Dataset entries
•••••
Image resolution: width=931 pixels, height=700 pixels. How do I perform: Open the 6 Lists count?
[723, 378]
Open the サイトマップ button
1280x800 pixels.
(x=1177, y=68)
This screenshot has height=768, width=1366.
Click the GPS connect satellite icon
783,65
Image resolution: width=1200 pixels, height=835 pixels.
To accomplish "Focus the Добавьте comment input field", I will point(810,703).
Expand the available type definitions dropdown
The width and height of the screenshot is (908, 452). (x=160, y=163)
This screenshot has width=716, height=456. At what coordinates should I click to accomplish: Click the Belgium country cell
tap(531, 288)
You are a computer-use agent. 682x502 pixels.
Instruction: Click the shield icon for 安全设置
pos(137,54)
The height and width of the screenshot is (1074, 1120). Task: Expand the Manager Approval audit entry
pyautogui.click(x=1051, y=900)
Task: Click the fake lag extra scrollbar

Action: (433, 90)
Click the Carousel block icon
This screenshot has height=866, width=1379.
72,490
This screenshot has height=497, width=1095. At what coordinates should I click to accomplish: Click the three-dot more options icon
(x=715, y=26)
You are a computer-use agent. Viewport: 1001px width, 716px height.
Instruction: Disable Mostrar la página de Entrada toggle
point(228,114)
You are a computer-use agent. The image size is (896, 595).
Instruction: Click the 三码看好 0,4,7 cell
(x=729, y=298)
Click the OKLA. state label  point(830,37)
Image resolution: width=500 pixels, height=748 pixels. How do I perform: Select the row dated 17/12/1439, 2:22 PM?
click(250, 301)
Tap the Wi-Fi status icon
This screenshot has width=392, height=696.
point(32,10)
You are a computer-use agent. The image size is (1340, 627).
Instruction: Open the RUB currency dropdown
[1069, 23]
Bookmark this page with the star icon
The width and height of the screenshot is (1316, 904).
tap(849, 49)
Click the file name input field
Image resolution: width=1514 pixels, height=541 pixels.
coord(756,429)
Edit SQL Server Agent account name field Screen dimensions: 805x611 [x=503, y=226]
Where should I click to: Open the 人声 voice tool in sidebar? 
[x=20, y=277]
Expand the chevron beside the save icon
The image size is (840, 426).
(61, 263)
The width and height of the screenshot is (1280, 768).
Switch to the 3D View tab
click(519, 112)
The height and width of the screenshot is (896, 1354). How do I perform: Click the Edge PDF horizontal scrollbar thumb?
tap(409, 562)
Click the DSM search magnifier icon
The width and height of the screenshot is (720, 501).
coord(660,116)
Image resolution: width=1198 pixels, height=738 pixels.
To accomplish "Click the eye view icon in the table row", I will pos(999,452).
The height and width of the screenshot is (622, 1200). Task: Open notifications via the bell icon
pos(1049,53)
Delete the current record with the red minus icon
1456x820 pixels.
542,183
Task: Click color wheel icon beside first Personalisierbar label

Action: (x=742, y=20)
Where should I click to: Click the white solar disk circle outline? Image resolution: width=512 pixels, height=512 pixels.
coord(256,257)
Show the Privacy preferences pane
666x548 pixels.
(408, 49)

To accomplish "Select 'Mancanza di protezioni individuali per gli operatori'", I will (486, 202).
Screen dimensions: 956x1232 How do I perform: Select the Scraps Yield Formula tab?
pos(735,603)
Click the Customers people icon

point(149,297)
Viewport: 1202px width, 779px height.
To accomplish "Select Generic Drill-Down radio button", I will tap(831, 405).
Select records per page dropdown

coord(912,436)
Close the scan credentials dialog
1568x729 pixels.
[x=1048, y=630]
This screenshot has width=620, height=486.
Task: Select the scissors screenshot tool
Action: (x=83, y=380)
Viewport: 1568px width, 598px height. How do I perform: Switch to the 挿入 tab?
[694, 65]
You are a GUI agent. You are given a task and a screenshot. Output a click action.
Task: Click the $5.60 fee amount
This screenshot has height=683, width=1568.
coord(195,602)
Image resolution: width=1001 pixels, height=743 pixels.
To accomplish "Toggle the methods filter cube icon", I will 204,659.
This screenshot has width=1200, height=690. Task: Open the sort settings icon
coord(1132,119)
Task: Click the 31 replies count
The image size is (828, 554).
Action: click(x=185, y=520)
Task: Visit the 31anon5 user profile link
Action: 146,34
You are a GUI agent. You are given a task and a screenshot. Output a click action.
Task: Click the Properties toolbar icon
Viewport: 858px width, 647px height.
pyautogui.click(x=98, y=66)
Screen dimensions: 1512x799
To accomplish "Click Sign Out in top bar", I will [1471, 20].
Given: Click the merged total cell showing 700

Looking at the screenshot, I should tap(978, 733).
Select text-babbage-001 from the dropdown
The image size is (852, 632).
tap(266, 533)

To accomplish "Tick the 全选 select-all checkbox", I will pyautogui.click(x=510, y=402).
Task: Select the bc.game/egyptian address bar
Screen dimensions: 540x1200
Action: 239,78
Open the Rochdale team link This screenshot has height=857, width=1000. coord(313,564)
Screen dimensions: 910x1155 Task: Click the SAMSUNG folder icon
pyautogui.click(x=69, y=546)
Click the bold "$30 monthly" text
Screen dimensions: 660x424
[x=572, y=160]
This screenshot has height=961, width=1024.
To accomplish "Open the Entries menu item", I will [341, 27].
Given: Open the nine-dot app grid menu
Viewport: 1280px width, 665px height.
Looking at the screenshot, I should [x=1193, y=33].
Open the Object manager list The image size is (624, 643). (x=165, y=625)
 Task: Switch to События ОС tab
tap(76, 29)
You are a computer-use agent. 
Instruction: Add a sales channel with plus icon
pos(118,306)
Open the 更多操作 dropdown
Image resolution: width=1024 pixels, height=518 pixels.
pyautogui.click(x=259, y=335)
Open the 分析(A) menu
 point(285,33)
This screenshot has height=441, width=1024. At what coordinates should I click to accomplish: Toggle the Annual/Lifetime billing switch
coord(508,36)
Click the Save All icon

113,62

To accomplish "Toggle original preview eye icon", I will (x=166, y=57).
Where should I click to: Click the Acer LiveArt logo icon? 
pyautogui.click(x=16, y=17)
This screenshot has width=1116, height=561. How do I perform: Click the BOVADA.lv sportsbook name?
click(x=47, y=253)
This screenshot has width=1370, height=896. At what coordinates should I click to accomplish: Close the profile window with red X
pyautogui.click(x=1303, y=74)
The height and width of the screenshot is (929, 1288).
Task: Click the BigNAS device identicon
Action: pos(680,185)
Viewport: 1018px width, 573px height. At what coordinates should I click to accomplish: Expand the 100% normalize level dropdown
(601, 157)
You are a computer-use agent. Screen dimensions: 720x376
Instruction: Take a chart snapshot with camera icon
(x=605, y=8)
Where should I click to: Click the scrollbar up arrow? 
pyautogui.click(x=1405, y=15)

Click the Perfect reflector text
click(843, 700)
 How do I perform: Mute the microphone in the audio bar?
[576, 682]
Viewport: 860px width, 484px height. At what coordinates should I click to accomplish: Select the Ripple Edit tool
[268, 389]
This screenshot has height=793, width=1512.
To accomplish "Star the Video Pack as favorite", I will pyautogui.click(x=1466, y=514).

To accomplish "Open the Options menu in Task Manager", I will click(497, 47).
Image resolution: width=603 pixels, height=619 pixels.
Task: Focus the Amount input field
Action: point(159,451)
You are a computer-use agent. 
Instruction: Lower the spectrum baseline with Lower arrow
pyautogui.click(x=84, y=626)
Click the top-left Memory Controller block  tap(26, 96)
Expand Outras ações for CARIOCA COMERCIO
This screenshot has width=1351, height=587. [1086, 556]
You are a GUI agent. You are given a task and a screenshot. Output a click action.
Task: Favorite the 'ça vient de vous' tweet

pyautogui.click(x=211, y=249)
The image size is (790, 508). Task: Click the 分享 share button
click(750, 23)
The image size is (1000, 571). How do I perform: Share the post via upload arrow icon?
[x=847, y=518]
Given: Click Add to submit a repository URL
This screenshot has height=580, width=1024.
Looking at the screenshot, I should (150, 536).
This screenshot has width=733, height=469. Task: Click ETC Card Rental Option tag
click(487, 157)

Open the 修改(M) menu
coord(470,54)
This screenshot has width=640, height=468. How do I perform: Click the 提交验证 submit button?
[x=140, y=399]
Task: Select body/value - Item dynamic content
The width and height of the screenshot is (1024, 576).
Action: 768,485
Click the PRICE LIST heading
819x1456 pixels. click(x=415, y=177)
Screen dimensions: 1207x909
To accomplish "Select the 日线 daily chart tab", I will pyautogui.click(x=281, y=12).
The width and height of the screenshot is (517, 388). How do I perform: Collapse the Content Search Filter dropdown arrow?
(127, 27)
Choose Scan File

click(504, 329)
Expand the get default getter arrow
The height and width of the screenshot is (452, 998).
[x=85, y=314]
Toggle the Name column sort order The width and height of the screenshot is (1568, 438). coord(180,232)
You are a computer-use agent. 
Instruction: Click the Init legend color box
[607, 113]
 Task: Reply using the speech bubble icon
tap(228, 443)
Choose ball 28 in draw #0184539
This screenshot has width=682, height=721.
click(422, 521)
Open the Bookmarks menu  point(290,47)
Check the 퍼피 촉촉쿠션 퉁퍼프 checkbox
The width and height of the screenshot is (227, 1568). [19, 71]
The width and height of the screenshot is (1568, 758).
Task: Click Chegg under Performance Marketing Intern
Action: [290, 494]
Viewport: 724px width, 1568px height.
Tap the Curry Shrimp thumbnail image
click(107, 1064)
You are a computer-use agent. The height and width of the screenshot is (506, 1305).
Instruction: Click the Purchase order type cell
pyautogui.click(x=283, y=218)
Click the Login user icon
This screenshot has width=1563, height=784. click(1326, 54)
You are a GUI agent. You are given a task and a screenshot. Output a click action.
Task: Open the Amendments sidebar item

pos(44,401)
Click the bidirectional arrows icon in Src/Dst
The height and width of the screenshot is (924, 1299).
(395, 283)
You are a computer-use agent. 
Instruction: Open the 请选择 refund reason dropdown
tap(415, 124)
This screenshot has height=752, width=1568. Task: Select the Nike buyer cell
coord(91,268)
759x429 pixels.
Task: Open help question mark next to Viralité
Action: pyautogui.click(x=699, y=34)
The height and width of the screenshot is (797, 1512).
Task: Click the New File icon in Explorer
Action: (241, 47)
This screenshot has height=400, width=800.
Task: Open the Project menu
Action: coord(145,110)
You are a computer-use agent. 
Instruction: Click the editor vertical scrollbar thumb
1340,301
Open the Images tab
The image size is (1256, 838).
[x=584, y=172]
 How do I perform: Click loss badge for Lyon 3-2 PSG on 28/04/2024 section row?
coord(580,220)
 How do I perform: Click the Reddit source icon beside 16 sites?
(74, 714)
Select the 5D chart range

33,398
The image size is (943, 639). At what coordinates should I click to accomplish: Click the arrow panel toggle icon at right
•••••
### Problem requirements
Could you repeat exactly the lines above from the line with "Where should I click to: Click the white" up to and including the line with "Task: Click the Properties toolbar icon", and only those?

### Your response
Where should I click to: Click the white solar disk circle outline? Image resolution: width=512 pixels, height=512 pixels.
coord(256,257)
Show the Privacy preferences pane
666x548 pixels.
(408, 49)

To accomplish "Select 'Mancanza di protezioni individuali per gli operatori'", I will (486, 202).
Screen dimensions: 956x1232 How do I perform: Select the Scraps Yield Formula tab?
pos(735,603)
Click the Customers people icon

point(149,297)
Viewport: 1202px width, 779px height.
To accomplish "Select Generic Drill-Down radio button", I will tap(831, 405).
Select records per page dropdown

coord(912,436)
Close the scan credentials dialog
1568x729 pixels.
[x=1048, y=630]
This screenshot has width=620, height=486.
Task: Select the scissors screenshot tool
Action: (x=83, y=380)
Viewport: 1568px width, 598px height. How do I perform: Switch to the 挿入 tab?
[694, 65]
You are a GUI agent. You are given a task and a screenshot. Output a click action.
Task: Click the $5.60 fee amount
This screenshot has height=683, width=1568.
coord(195,602)
Image resolution: width=1001 pixels, height=743 pixels.
To accomplish "Toggle the methods filter cube icon", I will 204,659.
This screenshot has width=1200, height=690. Task: Open the sort settings icon
coord(1132,119)
Task: Click the 31 replies count
The image size is (828, 554).
Action: click(x=185, y=520)
Task: Visit the 31anon5 user profile link
Action: 146,34
You are a GUI agent. You are given a task and a screenshot. Output a click action.
Task: Click the Properties toolbar icon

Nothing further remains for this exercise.